Limitations & Future Work¶
- Subject-specific Training: Both the PGI's 4D NeRF and SMAD are person-specific, requiring individual training for each subject without cross-identity generalization or fast adaptation.
- Sensitivity of Capacity and Stability: Optimal values for node count \(M\) and velocity window \(\tau_v\) are quite specific, with performance degrading if they are too large. This suggests a need for per-motion hyperparameter tuning and limited robustness.
- Physical Simplification: The mass-spring-damper system is a highly simplified model of real cloth dynamics. It may be insufficient for extremely flowing fabrics, self-collisions, or multi-layered clothing; explicit collision handling was not introduced.
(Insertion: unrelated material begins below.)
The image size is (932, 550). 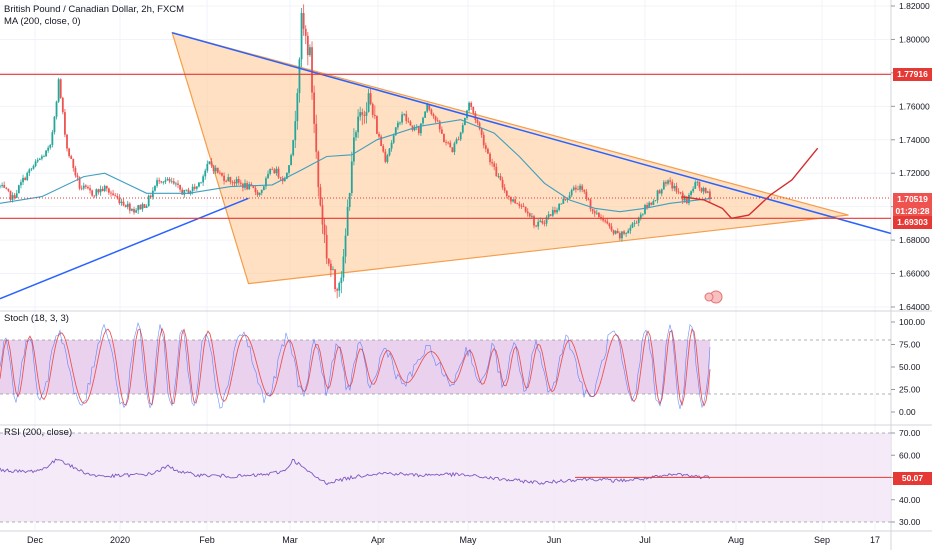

- Future Directions: Exploring cross-identity deformation priors (amortized PGI), introducing lightweight collision constraints, or extending second-order states to higher orders/learned integration for enhanced stability under extreme dynamics.
Related Work & Insights¶
- vs. Template + LBS 3DGS Avatars (GART / 3DGS-Avatar / ExAvatar / Gaussian Avatar): These bind Gaussians to skeletons and drive them frame-by-frame via joints. They excel at major motion but lack temporal context and are geometrically constrained by naked templates. Ours uses template-free initialization + graph autoregressive second-order deformation to focus on the overlooked secondary motion of loose clothing, achieving stability even in single-view scenarios.
- vs. Physics Simulation-based Cloth Modeling: Numerical ODE solvers are precise but computationally expensive, difficult to parameterize, and usually require mesh-based inputs or high-level supervision like 4D scans/cloth-body segmentation. Ours uses only monocular video and approximates second-order dynamics via GNN on Gaussian primitives without any 3D ground-truth or prior geometry.
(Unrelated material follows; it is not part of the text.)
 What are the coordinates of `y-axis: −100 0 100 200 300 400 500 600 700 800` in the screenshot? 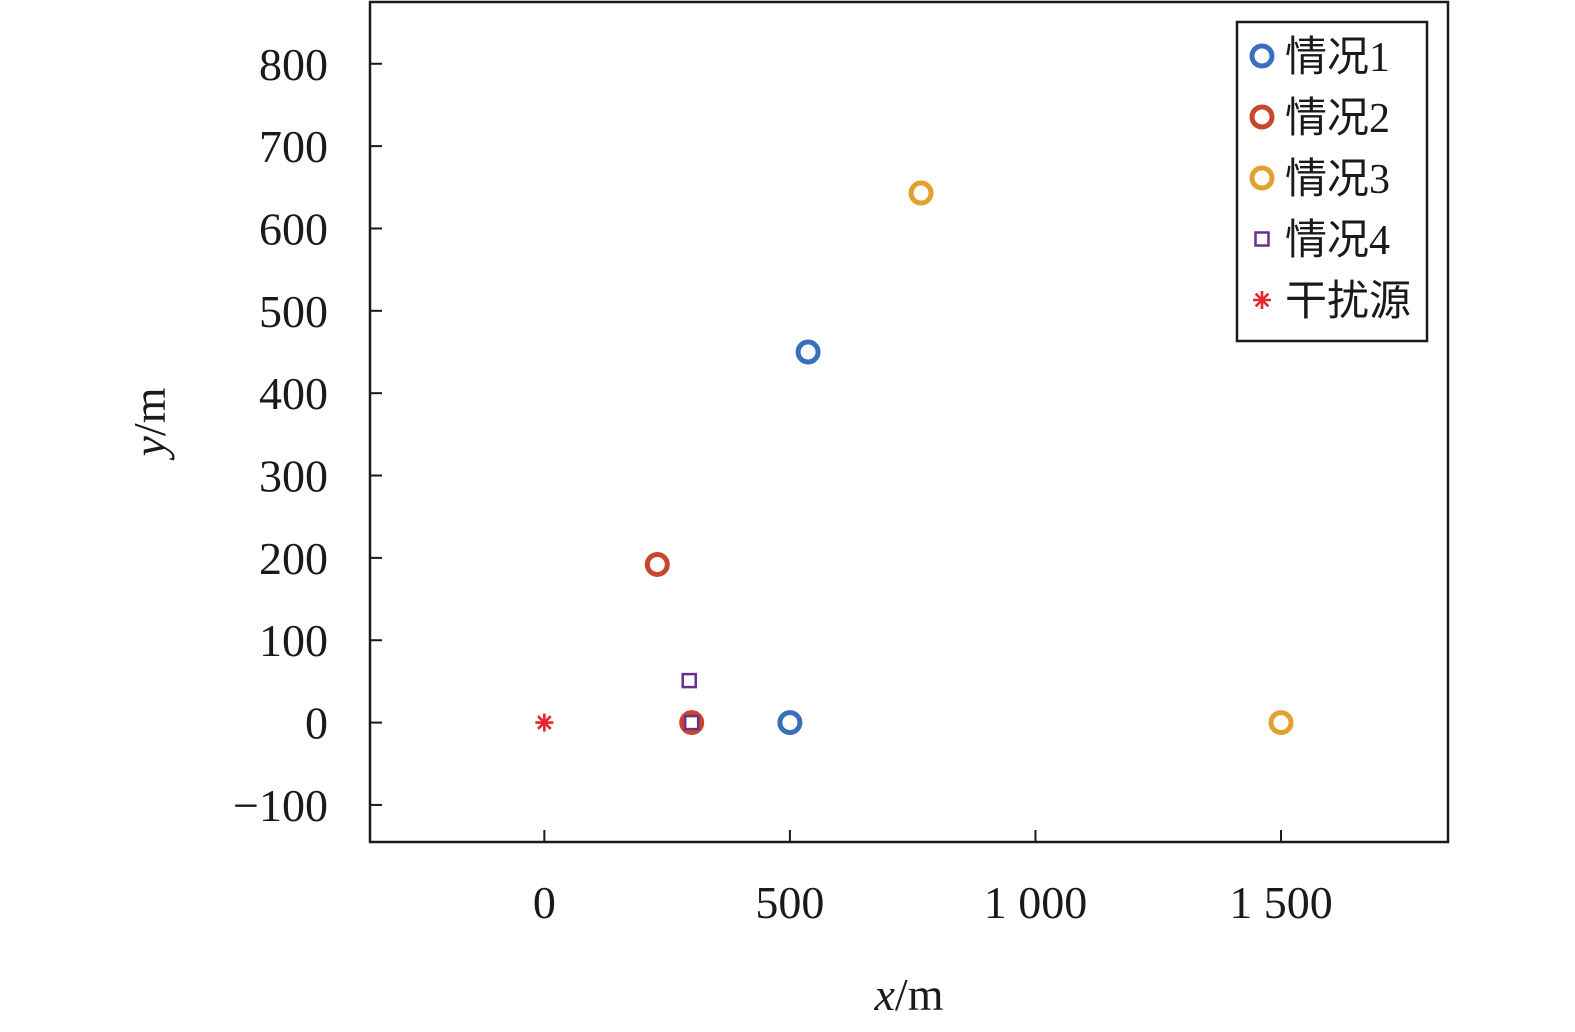 It's located at (308, 435).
- vs. MLP Autoregressive Deformers (e.g., Zheng et al. 2021): While also using position + encoded velocity, MLPs degrade significantly on unseen actions. The graph structure in our method provides stronger structural priors and generalization, proving more stable in ablations.
Rating¶
- Novelty: ⭐⭐⭐⭐⭐ Combining second-order mass-spring-damper physics, graph autoregression, and template-free initialization for monocular loose-clothed avatars is a fresh approach for addressing the neglected secondary motion.
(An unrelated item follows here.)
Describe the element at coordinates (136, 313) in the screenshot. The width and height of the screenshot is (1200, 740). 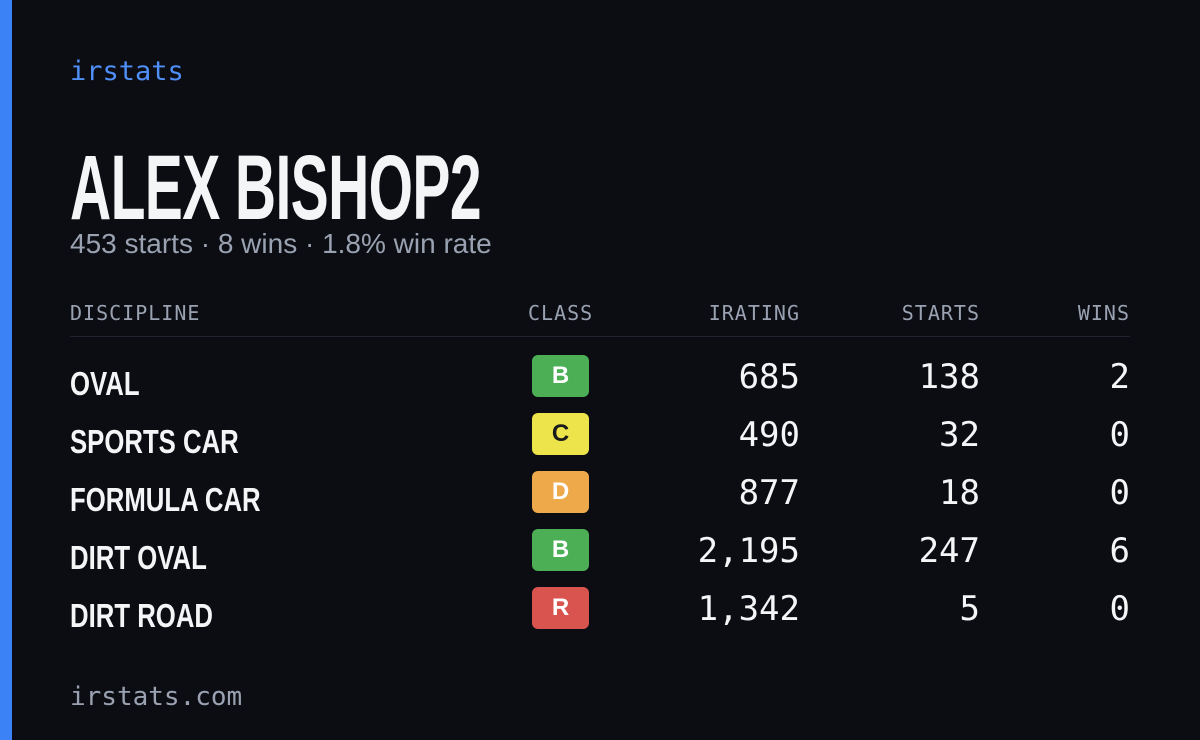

- Experimental Thoroughness: ⭐⭐⭐⭐ Uses three datasets (including in-the-wild) and multi-dimensional ablations (VE/capacity/architecture/OOD), though lacks open-source code and direct comparison with physics simulation methods.
- Writing Quality: ⭐⭐⭐⭐ Motivation and methodology are logically clear with complete formulas; a few expressions and symbols have minor flaws.
- Value: ⭐⭐⭐⭐ Enables monocular 3DGS avatars to represent loose clothing dynamics effectively for the first time, which is significant for VR, telepresence, and digital humans.